Scenario 1: Let $S$ be a subspace of $\mathbb{C}^{4}$ of dimension $d=2$. Let us think of $S$ as the subspace generated by two eigenvectors $v_{1}$ and $v_{2}$ of $Q$.One can construct a projection matrix $P_{S}$. According to this post, this projection should be given by: $$P_{S} = A(A^{T}A)^{-1}A^{T}$$ where $A = [v_{1} \hspace{0.1cm} v_{2}]$ the a $4\times 2$ matrix. This is a $4\times 4$ matrix.

Scenario 2: Let us write $\mathbb{C}^{4} = S \oplus S^{\perp}$. Since $Q$ is a linear operator on $\mathbb{C}^{4}$, it might be possible to decompose $Q = Q_{1}\oplus Q_{2}$ so that, if $u = u_{1}+u_{2}$ and $u_{1}\in S$ and $u_{2} \in S^{\perp}$: $$Qu = Q_{1}u_{1}\oplus Q_{2}u_{2}$$ Each $Q_{i}$ should be a $2\times 2$ matrix.

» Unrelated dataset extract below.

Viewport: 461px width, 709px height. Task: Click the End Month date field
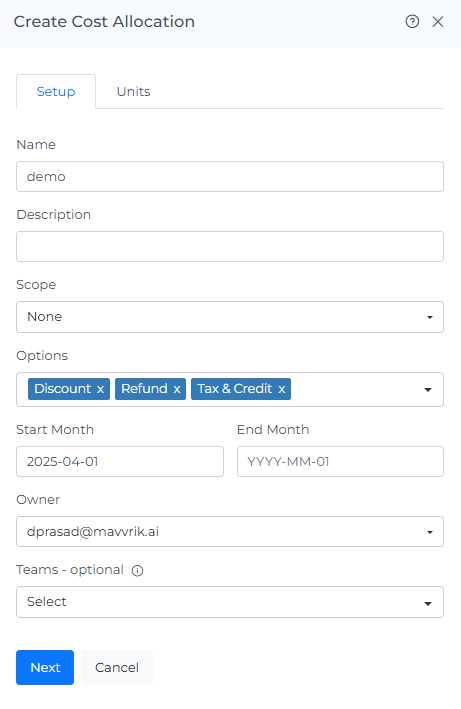pos(340,461)
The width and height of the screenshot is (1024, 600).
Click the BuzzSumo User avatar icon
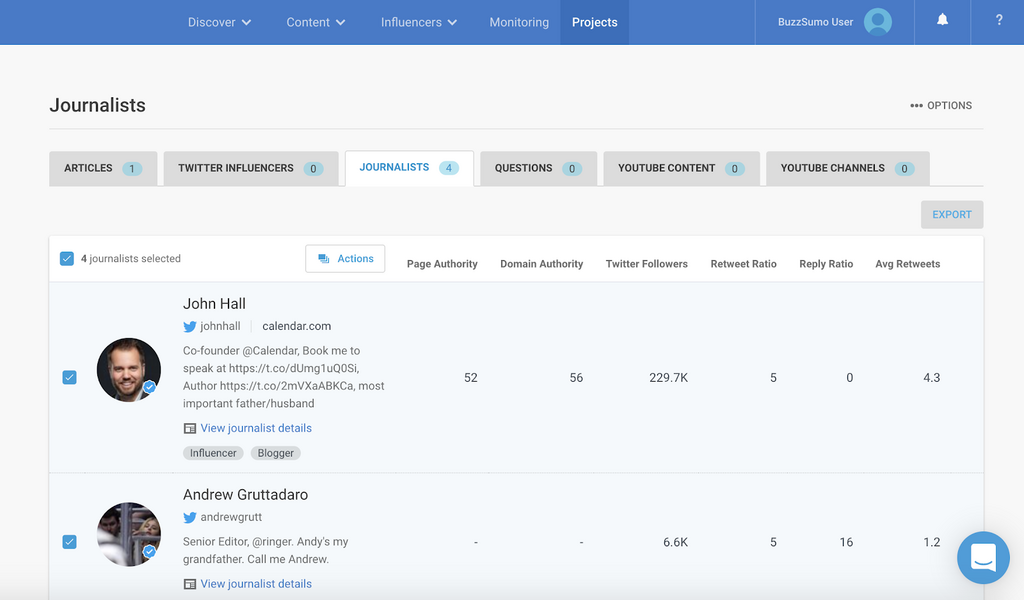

Here is my problem. I would expect that $Q_{1} = QP_{S}$, since $Q_{1}$ should be the restriction of $Q$ to $S$. However, as I stressed before, both $Q$ and $P_{S}$ are $4\times 4$ matrices. So, where is the gap? If $Q_{1}$ is not $QP_{S}$, how can I obtain $Q_{1}$? And finally, why is $P_{S}$ a $4\times 4$ matrix if it projects into a subspace of dimension $2$? (I would expect it to be a $2\times 4$ matrix instead).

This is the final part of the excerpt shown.